Segundo a revista TIME, as diretrizes europeias da OMS recomendam que não sejam utilizados açúcares ou adoçantes na alimentação de crianças com menos de três anos de idade. Não existem orientações específicas para outras partes do mundo, mas a sugestão europeia deve ser aplicável internacionalmente. Citada pelo The Guardian, Laurent Gaberell, especialista em agricultura e nutrição da Public Eye, afirmou: “A Nestlé deve pôr fim a estes double standards perigosos e parar de adicionar açúcar em todos os produtos para crianças com menos de três anos de idade, em todas as partes do mundo”. De acordo com Gaberell, não é fácil para os consumidores decifrarem a quantidade de açúcar que é adicionada a um produto, com base em rótulos  apenas,uma vez que estes geralmente incluem já os açúcares naturais do leite e frutas juntamente com os posteriormente adicionados.

Também Nigel Rollins, cientista que trabalha na OMS, segue a linha de raciocínio da especialista da Public Eye afirmando que as descobertas revelam um "double standard injustificável". Desde 2022, a OMS pede a proibição de açúcares adicionados em produtos para bebés e crianças com menos de três anos por alertar que a exposição ao açúcar em idades tão precoces pode criar uma preferência por este tipo de produtos para o resto da vida, o que aumenta o risco de vir a desenvolver obesidade e outras doenças crónicas. Em declarações à TIME, Laurent Gaberell afirma "A única razão pela qual a Nestlé faz isto é basicamente porque sabe que as crianças gostam de açúcar e que voltarão e quererão o seu produto. É apenas para aumentar as vendas do seu produto.” 

De acordo com o relatório, uma das razões pelas quais a adição de açúcar é permitida em produtos a serem consumidos por bebés, é a falta de regulamentação, apesar de irem contra as recomendações da OMS, estes níveis de açúcar são permitidos pelas diversas leis dos respetivos países. Isso acontece porque a maioria dos países se rege pelo Codex Alimentarius, um conjunto de normas internacionais que permite a adição de açúcar até certos limites. A OMS pediu a atualização desses padrões de forma a que alinhem com as suas diretrizes sendo que o grande obstáculo a eventuais mudanças é a forte presença da indústria alimentícia nas decisões do Codex que pode influenciar a formulação das normas, resultando em padrões menos protetores, em comparação com as recomendações da Organização Mundial da Saúde.

MATERIAL APRESENTADO:

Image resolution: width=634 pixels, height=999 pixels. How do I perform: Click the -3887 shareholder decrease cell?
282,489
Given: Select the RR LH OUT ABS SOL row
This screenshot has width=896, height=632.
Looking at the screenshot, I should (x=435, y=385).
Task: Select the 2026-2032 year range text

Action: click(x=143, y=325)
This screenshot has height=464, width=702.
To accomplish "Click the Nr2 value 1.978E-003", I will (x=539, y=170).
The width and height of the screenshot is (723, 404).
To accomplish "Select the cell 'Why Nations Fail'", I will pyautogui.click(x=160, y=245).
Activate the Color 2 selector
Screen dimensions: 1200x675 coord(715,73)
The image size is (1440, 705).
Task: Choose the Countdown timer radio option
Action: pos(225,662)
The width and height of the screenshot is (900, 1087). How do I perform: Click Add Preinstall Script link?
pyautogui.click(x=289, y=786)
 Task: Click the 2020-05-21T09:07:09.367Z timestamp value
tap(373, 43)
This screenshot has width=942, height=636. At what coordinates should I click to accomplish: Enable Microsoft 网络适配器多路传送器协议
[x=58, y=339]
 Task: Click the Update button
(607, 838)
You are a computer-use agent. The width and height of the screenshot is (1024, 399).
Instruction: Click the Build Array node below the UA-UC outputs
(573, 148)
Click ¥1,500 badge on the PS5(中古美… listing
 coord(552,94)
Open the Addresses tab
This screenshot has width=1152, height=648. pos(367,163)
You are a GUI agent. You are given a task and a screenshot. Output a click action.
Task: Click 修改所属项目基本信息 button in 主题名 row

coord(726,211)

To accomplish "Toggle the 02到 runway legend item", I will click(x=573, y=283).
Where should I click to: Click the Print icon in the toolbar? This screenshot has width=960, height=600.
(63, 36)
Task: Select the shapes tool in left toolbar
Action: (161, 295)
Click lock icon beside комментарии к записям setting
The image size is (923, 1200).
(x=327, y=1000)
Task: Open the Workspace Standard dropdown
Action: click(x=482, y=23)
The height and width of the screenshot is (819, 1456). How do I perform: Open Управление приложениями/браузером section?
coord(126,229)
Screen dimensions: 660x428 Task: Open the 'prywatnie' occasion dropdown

PEDIDO DE TRABALHO 1:
Segundo o texto sobre o açúcar em alimentos infantis, desde que ano pede a OMS a proibição de açúcares adicionados em produtos para bebés e crianças com menos de três anos?
PEDIDO DE TRABALHO 2:
Por favor, reescreve em forma de lista o parágrafo do texto sobre o açúcar em alimentos infantis que começa por "De acordo com o relatório", mantendo os factos principais.

RESPOSTA ESPERADA 1:
Desde 2022.

RESPOSTA ESPERADA 2:
- Uma das razões para se permitir a adição de açúcar em produtos para bebés é a falta de regulamentação. Embora contrariem as recomendações da OMS, esses níveis de açúcar são permitidos pelas leis dos respetivos países.
- A maioria dos países rege-se pelo Codex Alimentarius, um conjunto de normas internacionais que permite adicionar açúcar até certos limites.
- A OMS pediu a atualização desses padrões para que se alinhem com as suas diretrizes.
- O grande obstáculo a mudanças é a forte presença da indústria alimentícia nas decisões do Codex. Essa presença pode resultar em padrões menos protetores do que as recomendações da OMS.